+++ This bug was initially created as a clone of Bug #527288 +++ Description of problem: satellite-sync took 2.25 hours before upgrading from 5.2 to 5.3. Now it takes 4.25 hours. After satellite-sync completes, the system shows lots of activity, with java, opracle and httpd processes monopolizing the CPU. top indicates 98-100% IOWAIT for up to two hours or more after satellite-sync is complete. I can see the hard drive light on the server is on solid indicating heavy disk activity. We addressed some (most?) issues, but first sync (especially from rhn.redhat.com) is still slower compared to Satellite 5.2. We released errata without this being addressed and we will focus on this part in this separate bugzilla.
This is also the case when performing the initial satellite-sync when operating disconnected from hosted RHN. I've identified when the problem specifically occurs and how to work around it temporarily. The main culprit seems to be oracle. Everything works normally until it gets to the stage where satellite-sync reports "Importing *relevant* package metadata." For about 2-3 minutes things work somewhat normally, then the oracle takes around 90-100% of the cpu and satellite-sync gets cpu starved. Even on a multi-processor machine these two processes use a single cpu. Temporary work around (only needed for 1st satellite-sync): start satellite-sync to load channel content kill it with ^C when it displays "Importing *relevant* package metadata" restart Satellite server: rhn-satellite restart start satellite-sync as before (*) * - satellite-sync will resume where it left off and satellite-sync will consume around 40-80% of the cpu while oracle will consume around 30%. A java process comes to life from time to time and consumes a lot of cpu, but oracle seems to be the culprit.

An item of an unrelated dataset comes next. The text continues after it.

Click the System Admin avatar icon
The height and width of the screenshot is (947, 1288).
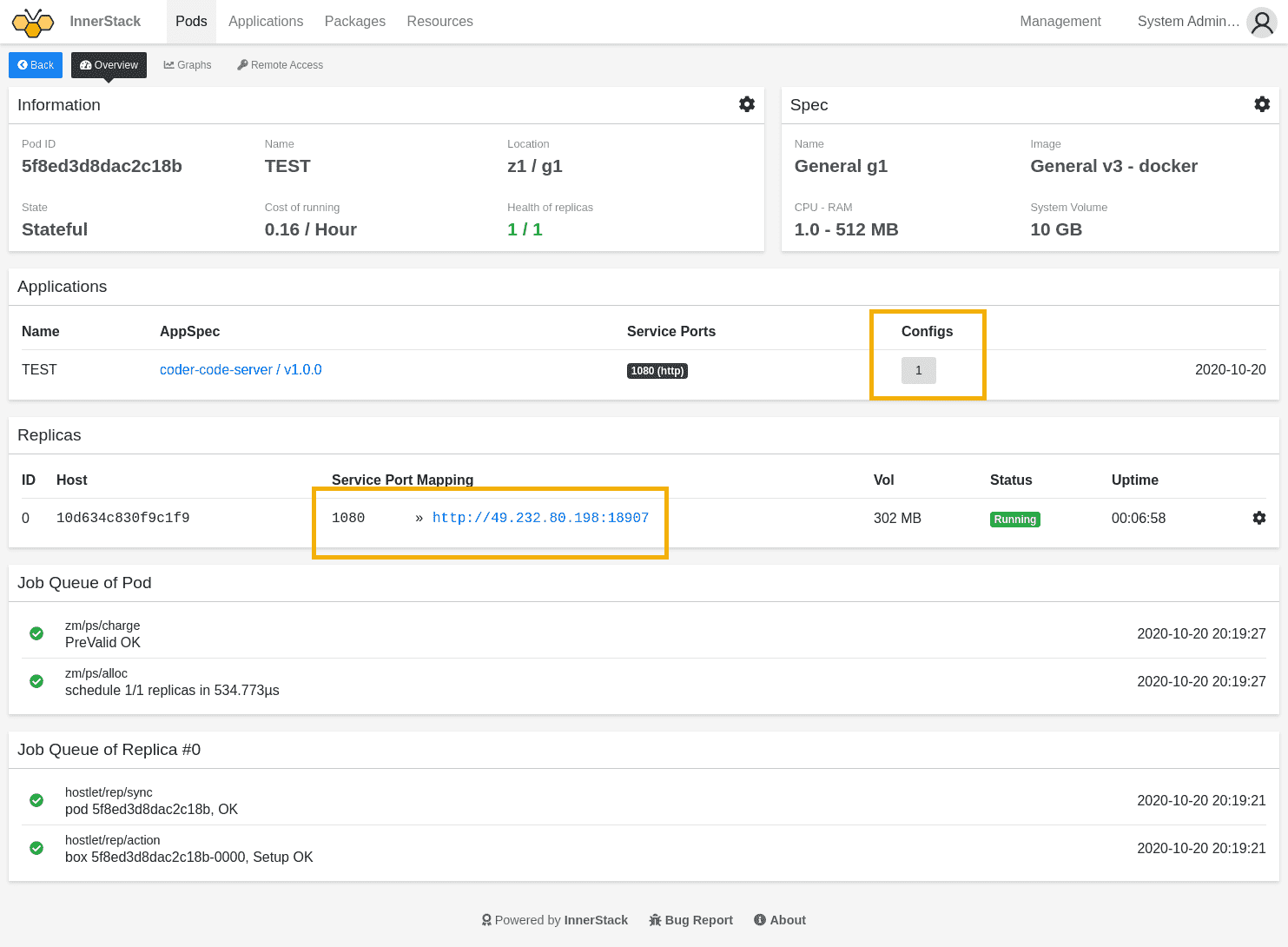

I found another workaround for this bug. After installing a RHN Satellite Server: satellite-sync a custom base channel with a single RPM restart the Satellite Server satellite-sync Red Hat content In the last step satellite-sync takes most of the cpu and oracle stays around 30%. Also a clarification on my earlier comment - oracle may not be the original cause of the problem, but it goes wild and consumes too much CPU when the initial satellite-sync is performed so it is the primary cause for the long times.

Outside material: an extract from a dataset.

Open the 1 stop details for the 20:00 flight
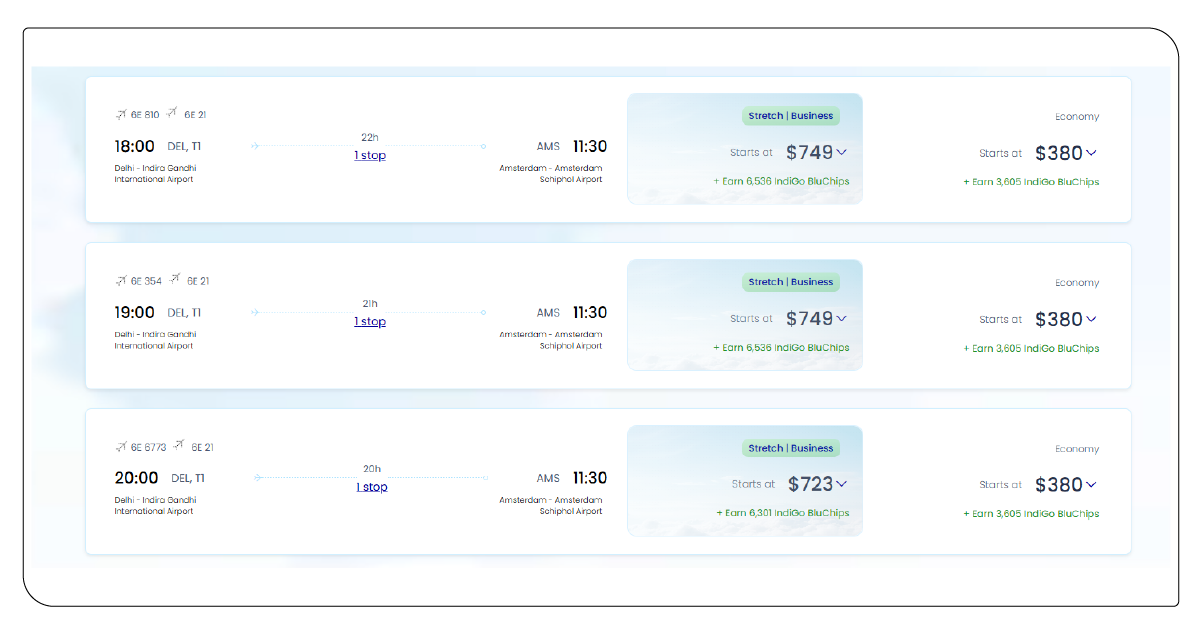 (370, 486)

The following patch should addresses the issue: diff --git a/backend/server/importlib/backend.py b/backend/server/importlib/backend.py index 89d7eac..a56c067 100644 --- a/backend/server/importlib/backend.py +++ b/backend/server/importlib/backend.py @@ -84,7 +84,7 @@ class Backend: def processCapabilities(self, capabilityHash): # First figure out which capabilities are already inserted templ = """ - select id + select /*+index(rhnPackageCapability rhn_pkg_cap_name_version_uq)*/ id from rhnPackageCapability where name = :name and version %s"""
Fixed in Spacewalk master 7de2157c76e530296815fdfbbb4d9db88c7f9597.
Packages spacewalk-backend-0.5.28-38.bz_545389.1.el[45]sat built.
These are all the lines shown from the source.